The Charedi Housing Crisis: You Can't Have It Both Ways
There's a fascinating letter that outgoing Beit Shemesh mayor Moshe Abutbul sent to someone who begged forgiveness for not voting for him. Abutbul notes that he opened the city up to enormous expansion of the charedi population, and laments how in every other city in Israel, they throw charedim out and do not want charedi communities to be established. He thereby echoes a common refrain in the charedi media, bemoaning the intolerant, hateful anti-charedi sentiments of society at large.
And yet, in the very same letter, Abutbul also boasts of how he catered to the charedi community by giving 90% reductions in municipal taxes to kollel families. This is consistent with several public addresses that he gave to non-charedi communities in Beit Shemesh, in which he proudly told the stunned audiences that it is their privilege to be the Zevuluns for the Yissachars of the charedi world. He also ridicules (both in this letter and in interviews that he gave) those who attempted to prevent the settlement of new neighborhoods until adequate infrastructure was in place. It should also be noted that in the various clashes between dati-leumi and extremist charedi communities that took place, such as with the Orot Banot school and with the tzniyus signs, Abutbul expressed his belief that the dati-leumi community should be tolerant of the strictures demanded by the extremists, even though the dati-leumi community was there first.

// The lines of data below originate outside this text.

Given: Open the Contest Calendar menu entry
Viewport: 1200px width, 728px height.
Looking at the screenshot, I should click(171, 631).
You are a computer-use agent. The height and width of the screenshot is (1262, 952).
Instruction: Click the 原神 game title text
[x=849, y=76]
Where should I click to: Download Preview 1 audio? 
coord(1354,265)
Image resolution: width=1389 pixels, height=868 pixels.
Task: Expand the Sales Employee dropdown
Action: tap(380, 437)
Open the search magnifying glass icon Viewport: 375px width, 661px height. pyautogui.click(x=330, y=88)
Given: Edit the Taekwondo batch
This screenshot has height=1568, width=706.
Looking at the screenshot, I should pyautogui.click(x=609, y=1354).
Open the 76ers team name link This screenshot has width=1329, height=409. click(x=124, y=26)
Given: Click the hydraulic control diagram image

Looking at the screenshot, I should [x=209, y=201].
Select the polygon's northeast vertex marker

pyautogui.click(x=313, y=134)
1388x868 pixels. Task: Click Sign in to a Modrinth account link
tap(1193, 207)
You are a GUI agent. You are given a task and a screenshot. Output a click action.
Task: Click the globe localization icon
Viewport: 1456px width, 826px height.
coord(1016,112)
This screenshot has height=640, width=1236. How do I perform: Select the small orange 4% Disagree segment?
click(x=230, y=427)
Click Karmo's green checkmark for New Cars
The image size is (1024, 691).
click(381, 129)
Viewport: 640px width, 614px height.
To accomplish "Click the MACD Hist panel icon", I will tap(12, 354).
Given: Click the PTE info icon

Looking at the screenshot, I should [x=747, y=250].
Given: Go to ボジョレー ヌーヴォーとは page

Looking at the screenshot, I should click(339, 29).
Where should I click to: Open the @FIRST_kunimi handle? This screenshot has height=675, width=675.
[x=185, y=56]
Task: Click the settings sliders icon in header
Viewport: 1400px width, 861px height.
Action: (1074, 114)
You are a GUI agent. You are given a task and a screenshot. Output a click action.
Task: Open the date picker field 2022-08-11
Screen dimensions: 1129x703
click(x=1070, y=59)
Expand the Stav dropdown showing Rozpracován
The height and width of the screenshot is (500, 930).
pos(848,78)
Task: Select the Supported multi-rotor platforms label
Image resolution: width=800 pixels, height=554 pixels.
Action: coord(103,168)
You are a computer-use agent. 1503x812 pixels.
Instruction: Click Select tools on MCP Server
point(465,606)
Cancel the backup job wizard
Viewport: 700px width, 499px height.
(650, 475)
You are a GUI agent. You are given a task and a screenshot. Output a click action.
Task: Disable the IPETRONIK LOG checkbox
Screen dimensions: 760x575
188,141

You can't have it both ways. If you believe that the priority is to rush the settlement of charedi families even if the city infrastructure can't cope, and you believe that the city budget should be disproportionately paid for by non-charedim (who are effectively subsidizing people in kollel), and that as the charedi population increases the non-charedim should accept extremist charedi societal demands, then how can you simultaneously express horror and disapproval that other cities in Israel do not want to become charedi?!